### SELECTED EXTRACT
=-=-=

National dementia strategy
Canadians repeatedly tell us they want better integrated dementia care and support. According to a recent Nanos survey, 83% of Canadians reported they believe Canada needs a national dementia plan. We need a comprehensive, workable national dementia strategy that dramatically improves the lives of people living with dementia.
By 2031, 937,000 Canadians will have dementia. That’s less than 20 years away. A national dementia strategy will help overcome the growing crisis in dementia care by coordinating all national efforts in Alzheimer's research, clinical care, institutional, and home- and community-based programs.
Canada trails the United States, France, Australia, the UK, and other countries that already have strategies.
What is a national dementia strategy and why do we need one?
The principles of strong research, caregivers, care providers, early intervention and a continuum of care are common in almost all jurisdictions. These principles, based on models from other countries and some Canadian provinces, will help guide Canada in constructing its own national dementia strategy.

=-=-=

Stored items:
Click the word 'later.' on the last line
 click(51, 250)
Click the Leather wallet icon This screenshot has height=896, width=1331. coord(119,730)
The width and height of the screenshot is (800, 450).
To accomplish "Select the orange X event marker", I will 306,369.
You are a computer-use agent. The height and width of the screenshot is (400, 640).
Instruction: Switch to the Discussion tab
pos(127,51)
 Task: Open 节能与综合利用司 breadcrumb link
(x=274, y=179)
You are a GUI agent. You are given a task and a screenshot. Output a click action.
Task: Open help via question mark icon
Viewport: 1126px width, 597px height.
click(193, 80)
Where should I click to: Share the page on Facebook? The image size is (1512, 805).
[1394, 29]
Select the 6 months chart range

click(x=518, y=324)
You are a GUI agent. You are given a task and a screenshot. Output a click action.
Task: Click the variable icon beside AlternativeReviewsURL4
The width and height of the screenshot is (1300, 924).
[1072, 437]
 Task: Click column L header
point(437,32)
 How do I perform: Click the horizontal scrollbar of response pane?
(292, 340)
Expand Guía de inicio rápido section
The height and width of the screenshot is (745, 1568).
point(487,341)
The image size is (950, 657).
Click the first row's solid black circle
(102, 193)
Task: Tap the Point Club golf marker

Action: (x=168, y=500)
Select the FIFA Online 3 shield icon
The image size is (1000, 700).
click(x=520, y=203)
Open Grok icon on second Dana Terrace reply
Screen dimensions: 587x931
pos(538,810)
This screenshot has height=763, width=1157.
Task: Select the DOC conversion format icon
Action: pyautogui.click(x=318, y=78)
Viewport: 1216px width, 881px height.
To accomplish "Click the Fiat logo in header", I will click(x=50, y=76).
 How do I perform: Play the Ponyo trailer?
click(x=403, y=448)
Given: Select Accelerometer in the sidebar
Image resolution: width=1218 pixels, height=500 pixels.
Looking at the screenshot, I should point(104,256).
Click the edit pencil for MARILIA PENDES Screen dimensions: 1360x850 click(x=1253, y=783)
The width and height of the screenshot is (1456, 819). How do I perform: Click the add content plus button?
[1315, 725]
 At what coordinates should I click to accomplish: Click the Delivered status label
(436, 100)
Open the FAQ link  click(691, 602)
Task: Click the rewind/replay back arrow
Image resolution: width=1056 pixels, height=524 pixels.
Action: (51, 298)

=-=-=

### WHAT YOU ARE ASKED TO DO
Please carry on the national dementia strategy text from its final sentence, in the same voice.

### RESULT
The Alzheimer Society is proposing a Canadian solution to curb the soaring economic, social and personal impact of Alzheimer’s disease and other dementias. We recommend a Canadian Alzheimer's Disease and Dementia Partnership be created as a government funded arms-length entity that would facilitate the development and implementation of a fully comprehensive national dementia strategy.
Provincially-designed policies and programs have led to gaps in how dementia is dealt with across the country. National guidelines would ensure that all Canadians reap the benefits of policies and programs related to dementia.
Frequently asked questions around a national dementia strategy
Bill C-233: What’s that all about?
Business case for a national dementia strategy compelling, reposted with permission from The Hill Times (March 2015)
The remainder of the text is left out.